» To be done: According to the biography of Carmen García Rosado that follows, what position was she assigned to after her basic training?

» Document:
|Intro||Puerto Rican writer|
|Birth||October 29, 1926 (Humacao, Puerto Rico)|
PFC Carmen García Rosado (born October 29, 1926) is an educator, author and activist for the rights of women veterans who was among the first 200 Puerto Rican women to be recruited into the WAC's during World War II. Her book "LAS WACS-Participacion de la Mujer Boricua en la Segunda Guerra Mundial" (The WACs-The participation of the Puerto Rican women in the Second World War), is the first book to document the experiences of the first 200 Puerto Rican women who participated in said conflict as members of the armed forces of the United States.
García Rosado was the seventh of nine siblings born in Humacao, Puerto Rico to Jesus García Doble and Maria Rosado Arce de García. Her father was the foremen of a sugar plantation who would often be assigned to work in Cuba and the Dominican Republic, thus inspiring the desire within García Rosado to travel and see the world beyond Puerto Rico. She received her primary and secondary education in the towns of Las Piedras and Caguas. She continued her education in Santurce and graduated from Santurce Central High School. In 1944, at the age of 18, she earned her teachers diploma from the University of Puerto Rico and worked in her profession in the mountainous areas between the towns of Las Piedras and Humacao. On September 17, 1944, "El Mundo", a local newspaper, announced that the United States were seeking women volunteers for the Women's Army Auxiliary Corps (WAC's).
World War II
By this time the United States had entered World War II and therefore needed to boost its military capabilities; as a result, the Army ordered Puerto Rico's 65th Infantry Regiment to full war strength and drafted many Puerto Ricans — even those whose knowledge of English was minimal. As a result, the Army recognized the need for bilingual personnel to fill in the clerical positions left empty by the male soldiers who were sent to the front lines. In 1944, the Army sent three WAC (Women's Army Corps) recruiters to the island to organize a unit of 200 WACs. Over 1,500 women responded to the call and applied, however only 200 were selected, among them, against her parents wishes, was García Rosado.
After being sworn in during the ceremonies held in San Juan, García Rosado and the other 199 women were sent to Fort Oglethorpe, Georgia for their basic training. The women were tested for their abilities and were given further training. Their duties varied, some were assigned as dental assistants, others as clerks and so on. García Rosado was assigned to the position of dental assistant. The women were assigned to Company 6, 2nd Battalion, 21st Regiment of the Women's Army Auxiliary Corps, a segregated Hispanic unit, and upon the completion of their training were sent to the Port of Embarkation of New York City. According to García Rosado, one of the hardships which the women were subject to was the social and racial discrimination against the Latino community which at the time was rampant in the United States.

» Provided data:
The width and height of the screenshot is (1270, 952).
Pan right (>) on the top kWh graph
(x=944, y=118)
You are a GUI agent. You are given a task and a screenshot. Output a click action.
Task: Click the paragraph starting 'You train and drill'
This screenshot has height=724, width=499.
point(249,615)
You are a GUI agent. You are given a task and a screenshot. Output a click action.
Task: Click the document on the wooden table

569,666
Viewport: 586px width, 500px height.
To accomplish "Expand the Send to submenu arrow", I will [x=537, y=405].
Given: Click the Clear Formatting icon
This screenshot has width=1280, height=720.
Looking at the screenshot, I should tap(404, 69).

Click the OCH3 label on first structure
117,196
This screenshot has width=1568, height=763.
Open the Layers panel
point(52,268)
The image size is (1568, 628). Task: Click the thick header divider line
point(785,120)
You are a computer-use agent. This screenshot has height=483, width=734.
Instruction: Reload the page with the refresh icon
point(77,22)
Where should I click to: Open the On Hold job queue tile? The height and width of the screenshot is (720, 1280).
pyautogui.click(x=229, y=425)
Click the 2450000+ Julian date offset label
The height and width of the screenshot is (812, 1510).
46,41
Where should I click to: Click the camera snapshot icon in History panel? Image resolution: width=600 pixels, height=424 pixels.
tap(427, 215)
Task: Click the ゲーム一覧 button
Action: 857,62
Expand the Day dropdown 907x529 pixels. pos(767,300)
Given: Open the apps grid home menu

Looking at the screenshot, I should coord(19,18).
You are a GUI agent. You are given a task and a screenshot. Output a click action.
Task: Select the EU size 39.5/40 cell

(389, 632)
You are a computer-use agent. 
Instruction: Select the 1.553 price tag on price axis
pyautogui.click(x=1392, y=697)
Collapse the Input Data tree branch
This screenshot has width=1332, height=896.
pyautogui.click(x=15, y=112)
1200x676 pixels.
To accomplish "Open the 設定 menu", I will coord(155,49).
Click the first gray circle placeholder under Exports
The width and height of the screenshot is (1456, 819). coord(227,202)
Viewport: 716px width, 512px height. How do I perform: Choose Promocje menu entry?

» The answer: Dental assistant